I attended the MacWorld Conference & Expo on Wednesday. I had intended to post my comments that night but a comedy of errors caused me to miss one BART train, wait 15 minutes for another, and then end up taking the train all the way to Dublin where I had to turn around and transfer again to get back to Fremont. Took me over two hours to get home from San Francisco!

Moscone Center - Home of MacWorld 2009

MacWorld 2009 was great as always. I arrived in plenty of time for the opening of the Expo floor and met my father who was also attending that day. Here we are in the Apple booth, where a kind Apple employee took our photo. Apple had a nice display for their iLife and iWork products, and their usual stage. They also had a nice display of their recently updated MacBooks. However, the other side of their area was kind of bare, like they had intended to announce something and dropped it at the last minute (can you say “updated Mac Mini?”).  The iPods were on display and getting no foot traffic, hence the perfect location for this shot.

Frank and Kevin Crossman at MacWorld 2009

Overall, the traffic and activity seem on par with past years, though obviously next year without Apple may be another matter. Here are some of the things I saw at MacWorld.

I did like the display of iPod Touch and iPhones that Apple had on display. I got to play with some great iPhone Apps and try them out. Saved me some money on some I was considering purchasing – now I won’t. But, I did see some that looked coo.

Apple App Store

You gotta love how Apple gets the attendees to fetishize the Apple hardware. People were literally waiting in line to touch the brand-new Apple MacBook Pro 17″ notebook computer. Where was I in this photo? Yep. Standing in line.
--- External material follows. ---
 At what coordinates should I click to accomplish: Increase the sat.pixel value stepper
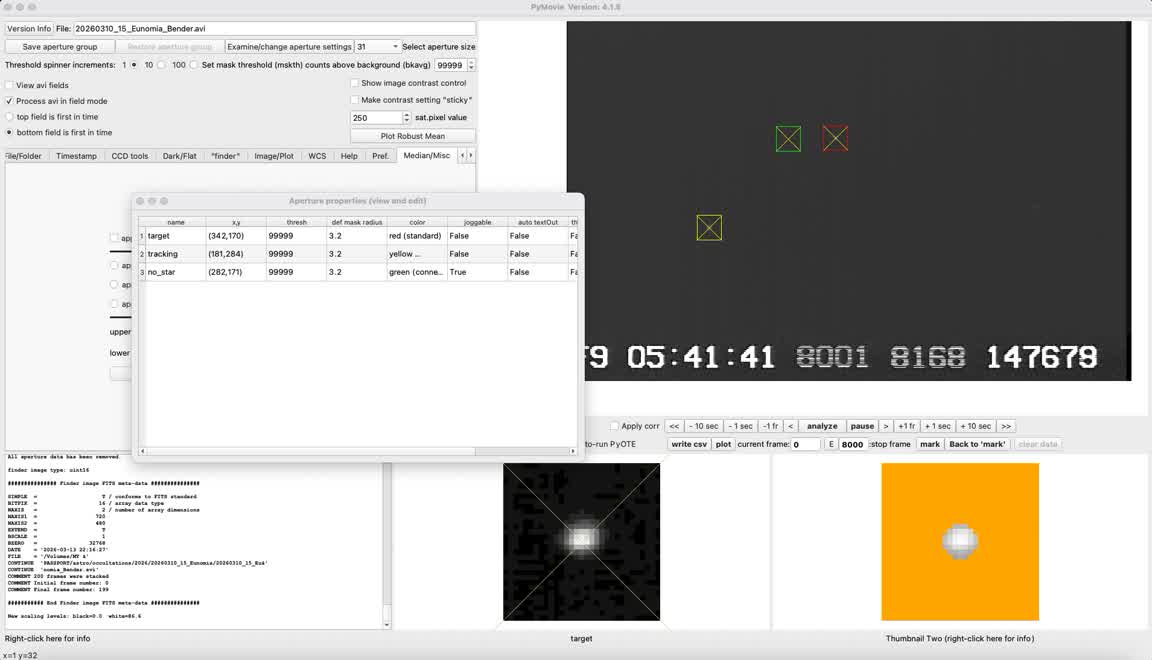point(406,115)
Brand New 17" MacBook Pro Gets Plenty of Attention

I must say I liked the look of this 17″ MacBook Pro. I’m really a fan of the matte screen option, which is what I use on my MacBook Pro at work. I am not a fan of glossy screens.

Now the cool thing about trade shows like MacWorld is the thing that companies do to draw attention and get people into their booths. Beejive had their “booth babes” dress up as bees. And it was very memorable since I took this photo. I think they make some sort of instant-messaging client for the iPhone. See how that costuming has paid off in the mind of the consumer (me)?

Busy Bees at Beejive

Google took a different approach with this iPhone Charging Station. I didn’t need to use this but glad I had the option! It was funny to see people waiting to get charged up – one woman screamed at another guy that “your iPhone is finished” so she could get a turn. The guy charged up and demanded “No! See this… that means it isn’t charged yet!” Yeah! Duh!  The things people do for free electricity…   Google also had a British phone booth to use as a YouTube uploading station. I went in but couldn’t figure out how to use it, so I left.  Google would probably like me to mention their brand-new Mac version of the Picasa photo management app. But I don’t care, so I didn’t look at it.
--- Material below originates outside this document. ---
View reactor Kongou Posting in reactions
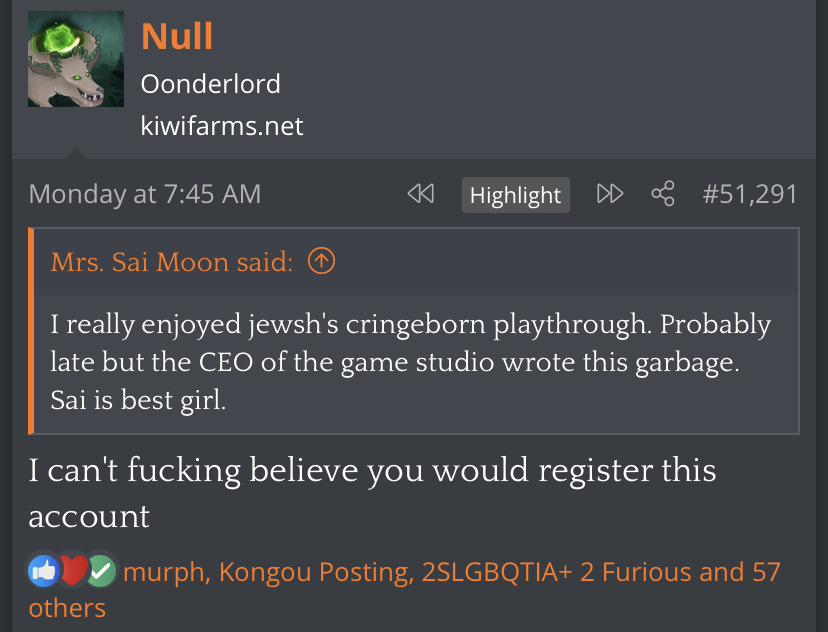This screenshot has width=828, height=632. pos(316,572)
iPhone Charging Station at Google's Booth

Here we go for the hands-down best booth at MacWorld. The Delicious Monster folks are know for their beautiful software, Delicious Library. And this year, they decorated their booth to look like the software itself. Plus, they had these girls dressed up as “Delicious Librarians” (no, I’m not kidding. They even had name badges that said Delicious Librarian). I guess there was something about this outfit that had some appeal for the MacWorld attendees.  And, giving credit where it is due, the librarians did seem to know their stuff.

Delicious Librarian

All in all, a great time at MacWorld Expo 2009!  All photos courtesy my iPhone.